Federal Oversight of Formerly Mob-Run Buffalo Local Ends

For decades Local 210 of the Laborers International Union of North America had been the hobby horse of the Buffalo criminal underworld. Nowhere in organized labor was murder so ingrained as a way of doing business. It was an exaggeration of an international union itself long mired in corruption and violence. A fourth of the more than 200 pages of the draft RICO suit completed by the Justice Department in November 1994 against LIUNA (never filed due to Clinton White House pressure) pertained to crimes committed by Local 210. The Justice Department allowed the local to institute its own internal cleanup program in 1996. Progress was insufficient, and early in 2000 a federal judge appointed a liaison officer, John J. “Jack” McDonnell, to run the operation. Six years later he’s stepping down, having given the union a clean bill of health.   

 

“When I came here on January 24, 2000, I came with the impression that there was widespread corruption – that every member either was in the mob or supported the mob,” said McDonnell, a former FBI special agent. “What I learned was that a handful of corrupt people had been running (Local) 210. The vast majority of members were good, decent people who just wanted to work, but were afraid to speak up about the bad things that were going on.”      

 

Even by Laborers standards, the leadership of Local 210 was a basket case. Payoffs, extortion, and no-show jobs were standard. The Buffalo mob determined who got what kind of work at which projects; if someone didn’t like the arrangements, he could turn up dead. When one union member started giving information to the FBI, he was gunned down in broad daylight by a team of assassins at a construction site. A consultant to a mob-controlled dental clinic that provided services to Local 210 members managed to turn up murdered inside the trunk of a car. Among Buffalo organized crime lords running the union were Joseph Todaro, Jr., identified by the FBI as a ranking mobster though he was never convicted of a felony; Leonard Falzone, later convicted of loansharking; and Frank DiBulco, now in federal prison for arson. Todaro’s father, Joseph “Lead Pipe Joe” Todaro, Sr., himself was a mob legend.

 

Retribution was merciless. When John Cammilleri, a ranking member of the Buffalo mob, was murdered one night in May 1974, that act would trigger at least 15 additional murders and one disappearance over the next decade. Local 210 business manager Ron Fino, though not a mobster, turned government witness for his own personal safety. The draft RICO report put it this way: “Todaro Sr. has been the boss of the Buffalo La Cosa Nostra family and dictates the affairs of Local 210, despite the fact that he has never held an office or position in the union and has never had an official connection with the union.” Eventually, more than two dozen union members were given the boot.

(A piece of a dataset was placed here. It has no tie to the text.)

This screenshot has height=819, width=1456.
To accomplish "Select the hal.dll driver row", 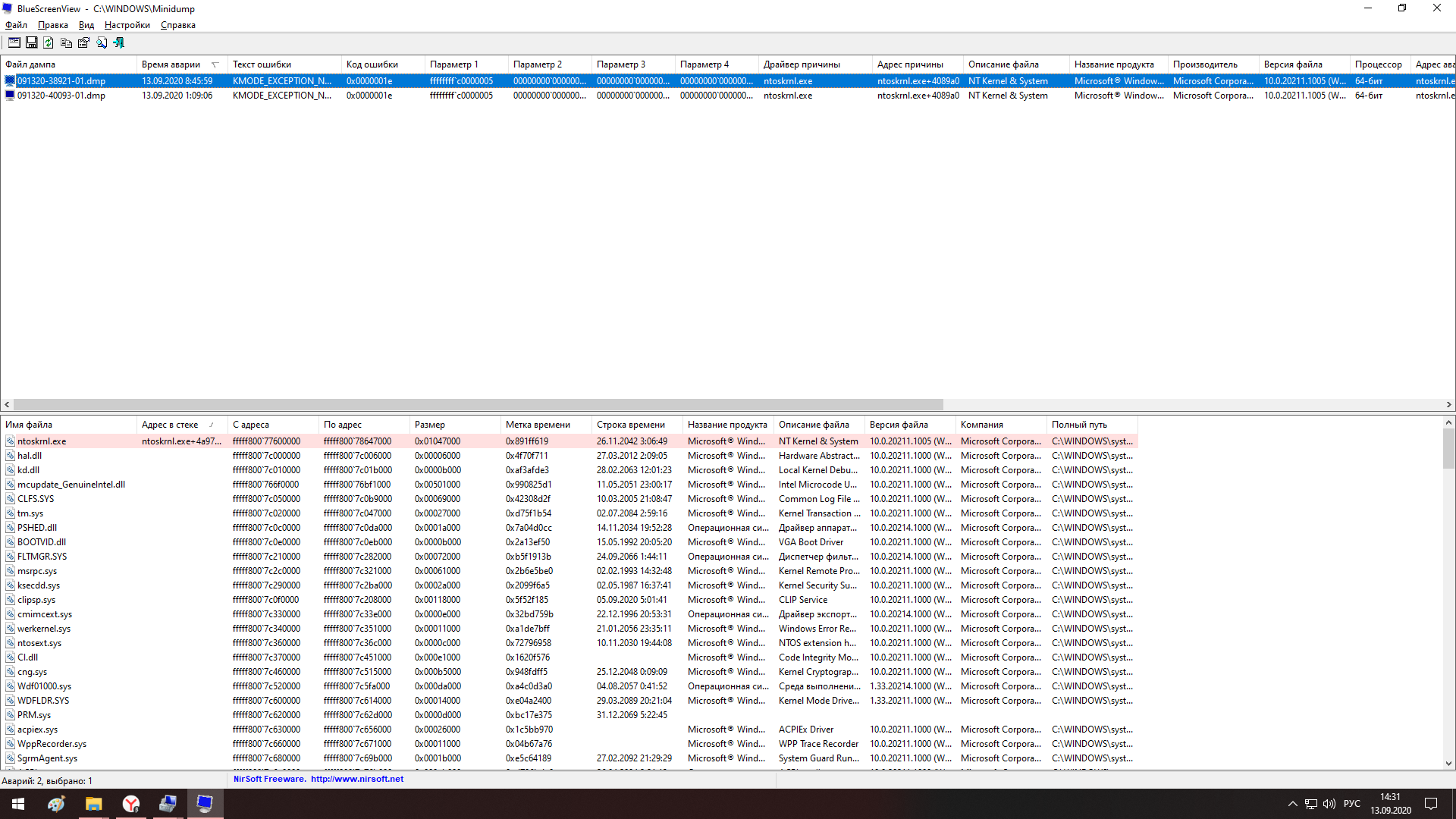I will point(30,456).
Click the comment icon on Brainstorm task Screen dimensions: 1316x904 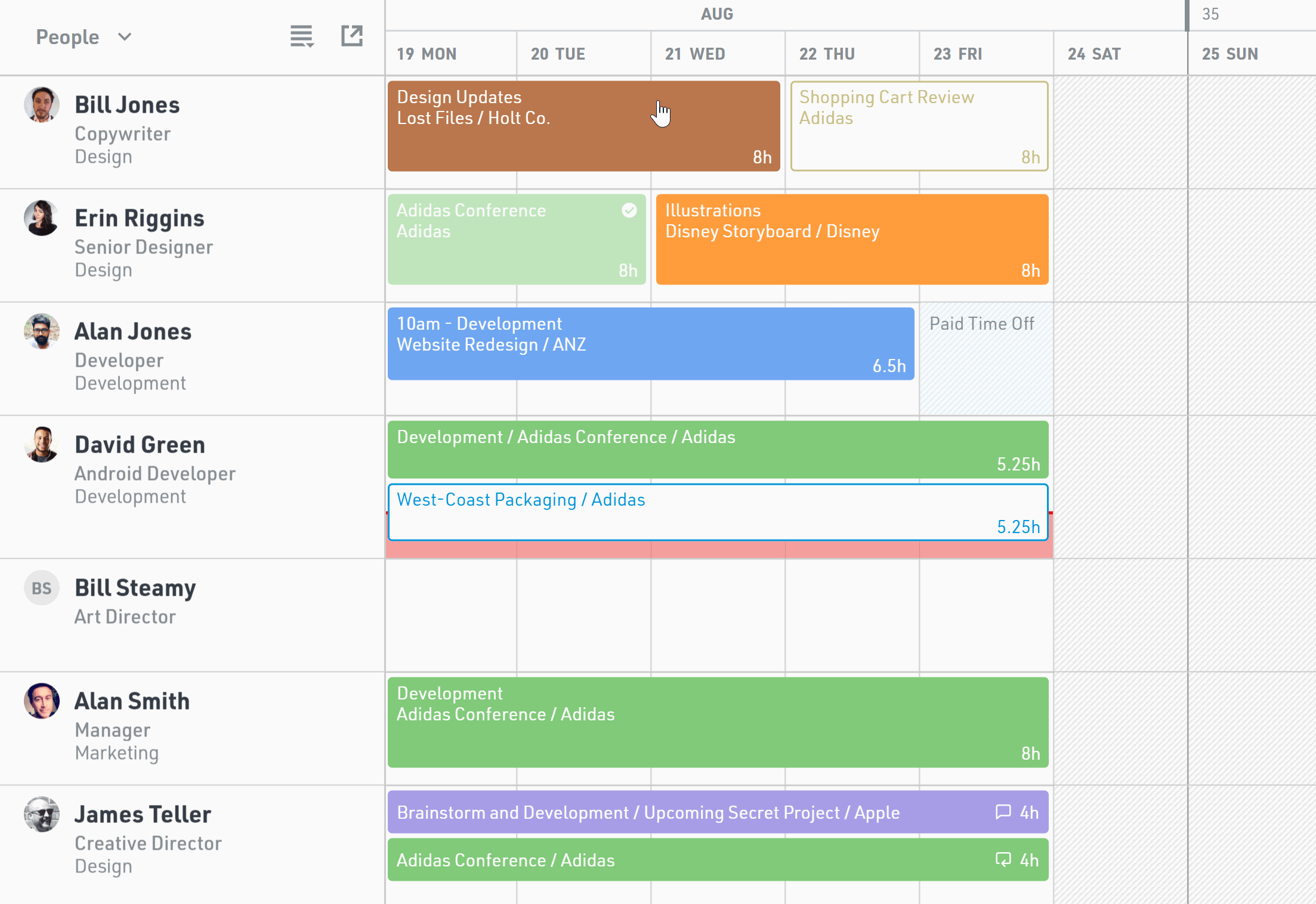(1003, 812)
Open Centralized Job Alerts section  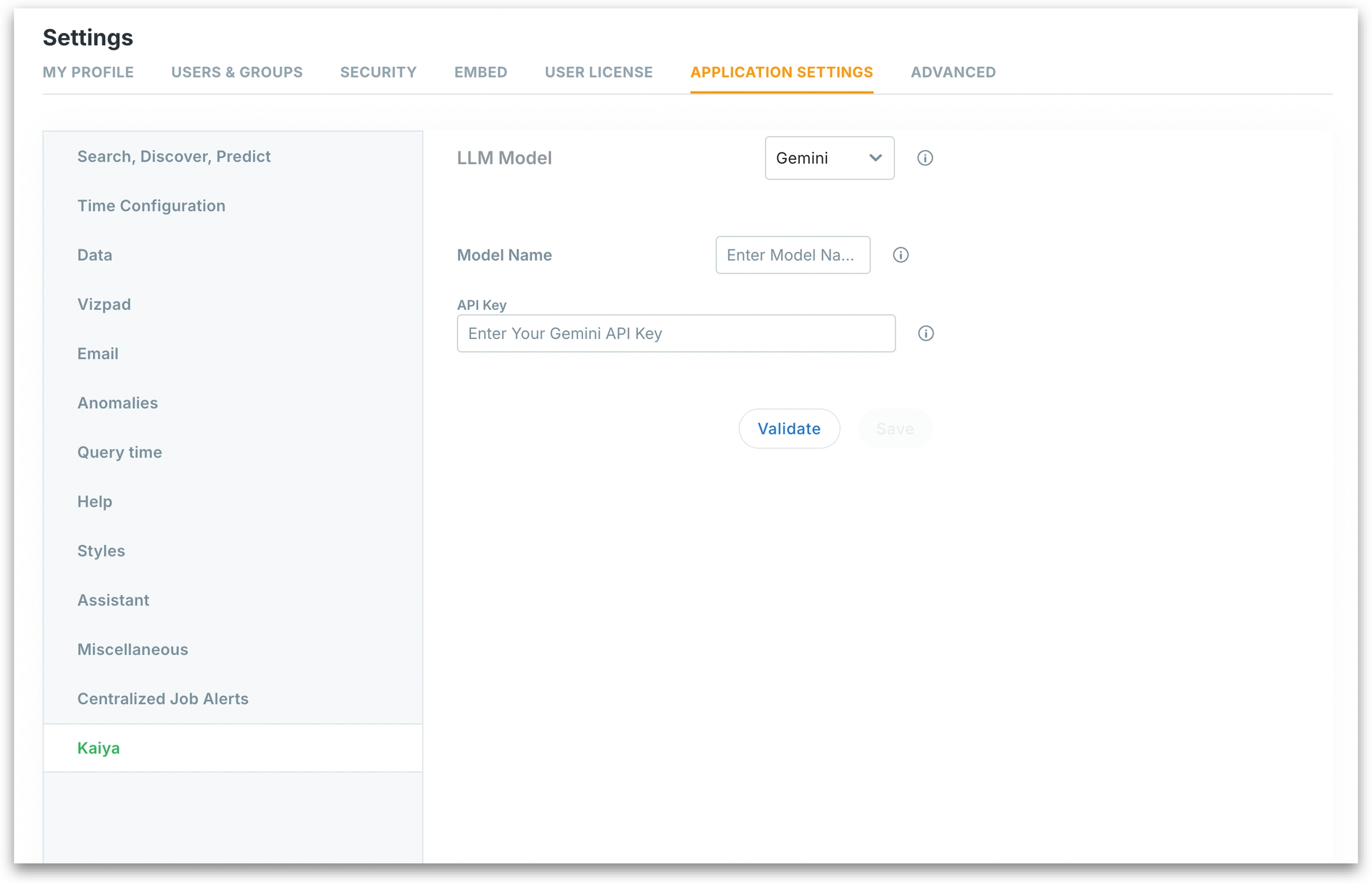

Despite inevitable skepticism, the main obstacle to honesty in the union – fear of being assaulted or murdered – unmistakably is gone. Members now feel free to offer advice. Acting U.S. Attorney Kathleen Mehltretter said that she believes McDonnell because the allegations of mob intimidation have dried up. “I think the membership there really has something to be proud of,” she said. “There are a small number of members who still want them to return to the old ways, and they’ll have to guard against that. But they revamped their election process, and we hear much better things about the management than we used to hear.” That’s another way of stating the old foreign-policy maxim, “Trust, but verify.” (Buffalo News, 1/26; other sources).